[Start of Page]

Dear Houman and Clint:
Thank you so much for this update. I’m afraid that I’d need a “plain Jane” tutorial this time as well, though I understand if that’s not feasible. I’ll try to learn from the discussion. I was wondering, do the following points from your earlier post still hold wrt this update?
“This situation might be remedied by computing robustness estimates prior to the observation of the data with respect to the worst case scenario of what the data generating distribution could be. ……
Indeed, it is interesting to note that the situations where Bayesian Inference has been successful can be characterized by the presence of some kind of “non-Bayesian” feedback loop on its accuracy.”
The answer is no with respect to computing robustness estimates prior to the observation of the data (i.e. you can still get non-robustness under finite information), the moral of the story appears to be that you have to give up on something if you want robustness and that something could be convergence/consistency (this could be done by coarsening/reducing the problem and this could impose a limit on the complexity of the system/resolution of measurements beyond which your predictions become non-robust).
The “non-Bayesian feedback loop” appears to have been suggested by several authors as a way to validate Bayesian predictions. In the qualitative robustness framework the degree of non-robustness corresponds to the degree of misspecification and frequentist estimates could be used to estimate that degree of misspecification.
Houman & Clint
A brief comment, based upon a very quick read.
First a question, are you aware of the fundamental theorem of probability/prevision. It seems related (although it is for discrete spaces only) see de Finetti, Lad or Walley.
Second: A direct implications seems to be that using moments to specify the prior doesn’t really work… but other methods could be used.
For your example 1. you could discretize the space between 0 and 1 and then specify intervals of probability for all possible events.
The simplest possible case would be to divide the interval into 2, then use the count into the first region as a non-sufficient statistic and use Polya distributions to specify a lower and upper probabilities on all possible events. It seems this sort of specification would not “shatter”.
Thanks for your comment and for the pointer. Concerning possible connections with FTP, note that here you are dealing with measures over measures and (contrary to the bounds on prior values) the bounds on posterior values do not converge towards each other as you increase the number of (possibly linear) constraints on your prior.
Concerning your suggestion of discretizing space, the answer is yes, you would get robustness if the discretization level is coarse enough (but below a non-zero/non-asymptotic level of discretization you will get brittleness), note that by discretizing space you are giving up some degree of convergence/consistency.
Houman & Clint
In looking up some of Owhadi and Scovel’s work, I came across an interview of them here.

[End of Page]

Job 1:
Rewrite the discussion of Bayesian robustness between "The answer is no" and "very quick read.", inclusive, replacing "misspecification" with "model error".
Job 2:
Continue the discussion of Bayesian robustness from its last line onward.

[Start of Material]

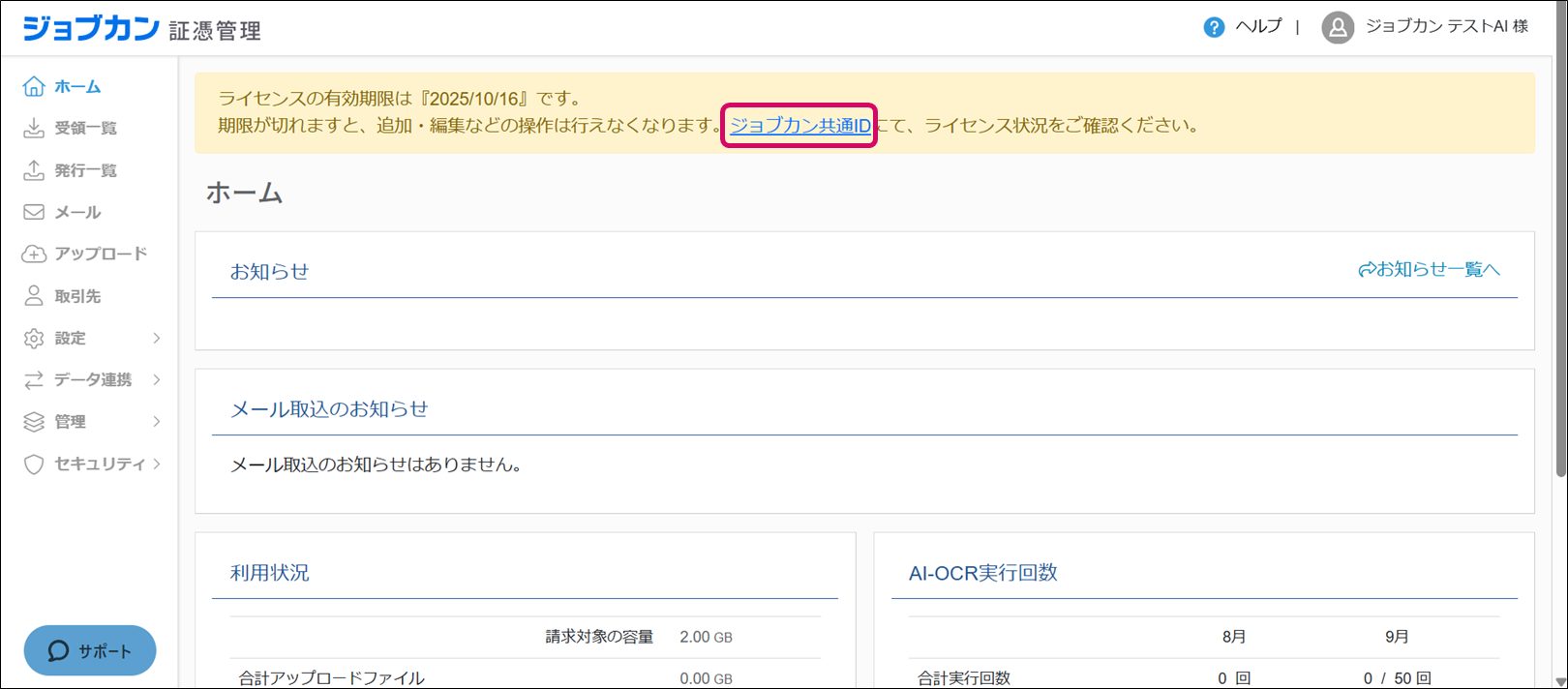Select 取引先 in the sidebar menu

(77, 296)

[End of Material]

Reply 1:
The answer is no with respect to computing robustness estimates prior to the observation of the data (i.e. you can still get non-robustness under finite information), the moral of the story appears to be that you have to give up on something if you want robustness and that something could be convergence/consistency (this could be done by coarsening/reducing the problem and this could impose a limit on the complexity of the system/resolution of measurements beyond which your predictions become non-robust).
The “non-Bayesian feedback loop” appears to have been suggested by several authors as a way to validate Bayesian predictions. In the qualitative robustness framework the degree of non-robustness corresponds to the degree of model error and frequentist estimates could be used to estimate that degree of model error.
Houman & Clint
A brief comment, based upon a very quick read.

Reply 2:
The interview doesn’t really illuminate the brittleness business, but it provides glimpses of a philosophy of science sort. So I take the liberty of going possibly off topic, weaving some remarks (prefaced by “Mayo”) into snippets from that interview. “Paradigm change” is that one phrase pf Kuhn’s that has made it into the common lexicon, and Owhadi and Scovel have in mind a possibly radical paradigm change in science. Here’s what they say…
Owhadi: … – 200 years ago, if I were to ask you to solve a partial differential equation, you wouldn’t use a computer, you would probably use your brain. You would probably not come with a quantitative estimate of the solution, but only qualitative estimates.
Now, if ask you the same question today, you will not use your brain to solve the partial differential equation – you will use a computer. But you will still use your brain to program the computer ….
Now today if I asked you to find a statistical estimator, or to find the best possible climate model, or to find a test that will tell me if some data that I’m observing is corrupted or not – you’re not going to use a computer … You’re going to use your brain and guess work.
What we want to do here is basically turn this guesswork into an algorithm that we’ll be able to implement on a high performance cluster.
If you look at the mathematics behind this problem of turning the process of scientific discovery into an algorithm, you can basically translate it into an optimization problem….
Mayo: What happens to creativity and paradigm change living in this computerized reality? How do you break out of the paradigm your super computer creates?
Owhadi: .. Part of this program and this paradigm shift that we’re talking about is actually coming up with formulation of what it means to be an optimal solution to these things. That’s actually a big part of the program. It’s not just, I know what I want to compute and I need more computing power. It’s actually, what do we want to compute and what does it mean to be the best.
Mayo: Now there’s nothing so radical about wanting to turn scientific “discovery” into an algorithm, people have talked of doing this for donkey’s years…. But can you imagine being locked into the scientific framework thought to be optimal by a group of elites at a given time (with their desires, biases, politics implicit in the choices?) Brittleness indeed.
Owhadi: …. You need to have everybody communicating so you’re formulating not only what the objectives that you’re interested in but you formulate what pieces of information you have good confidence about, and those establish a quantitative set of realistic paradigms. ..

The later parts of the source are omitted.